Mir Abu Turab's Tomb, locally known as Qadam-e-Rasul ki Dargah is a medieval tomb in Behrampura, Ahmedabad, India.

History 
Mir Abu Turab was the chief of the army during Mughal rule of Akbar. In 1579, appointed chief of the Mecca caravan, he brought back a large stone from Mecca with a footprint of the Prophet Mohammed in 1582 (987 H.). This stone is said to have been the same which Syed Jalal-i-Bukhari brought to Delhi at the time of Sultan Firuz Shah Tughlaq. Taken first to Akbar at Fatehpur Sikri, Akbar looked on the whole as a pious fraud, and though the stone was received with great respect, Abu Turab was allowed to keep it in his house.
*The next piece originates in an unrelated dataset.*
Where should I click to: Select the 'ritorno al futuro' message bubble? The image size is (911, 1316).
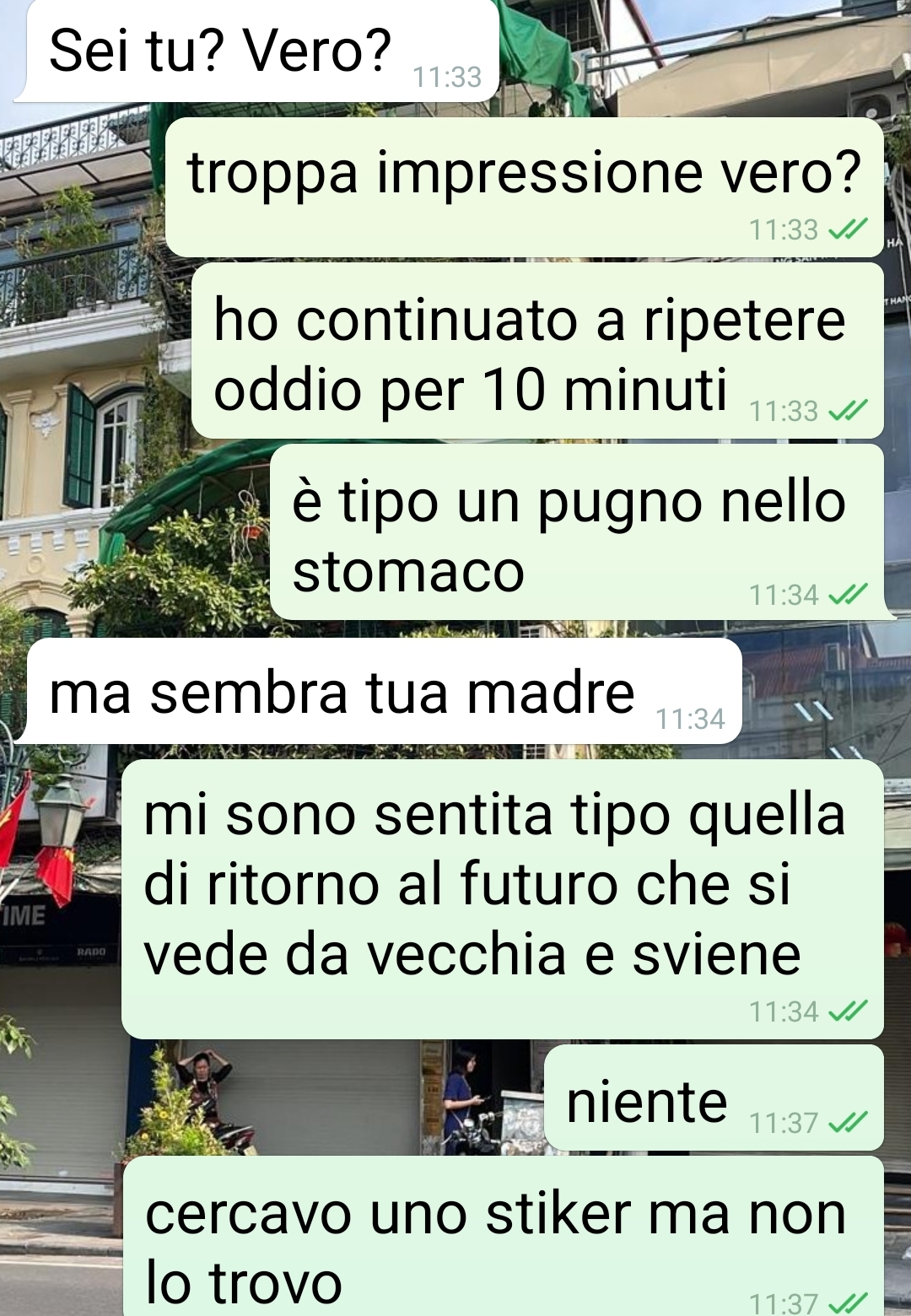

When (1583) Itimad was made Governor of Gujarat, Abu Turab followed him as Amin of the Suba and was buried at Ahmedabad in 1597 (1005 H). The relic was afterwards brought to Ahmedabad, and perhaps near his tomb, had a building raised over it, and drew large numbers of pilgrims. In the disturbed times of the eighteenth century, as the suburbs were no longer safe, the stone was taken within the city walls. He also wrote a book on history of Gujarat, Tarikh-i-Gujarat.

The tomb was damaged in 2001 Gujarat earthquake and was restored in 2002 by Archaeological Survey of India.

Architecture

Mir Abu Turab's tomb is simple and graceful, 12.5 sq m (forty-one feet) square platform with a double colonnade of pillars, the inner colonnade formerly enclosed by stone trellis work. Local in style the tomb shows the art in its best form. The flat lintels have throughout given place to the arch, and as no rich minaret bases clash with the plainness of the main building, the whole is uniform and pleasing. On each face three large and two small arches point to the presence of an octagonal dome, and, without confusing, relieve the sameness. The dome is supported by twelve pillars.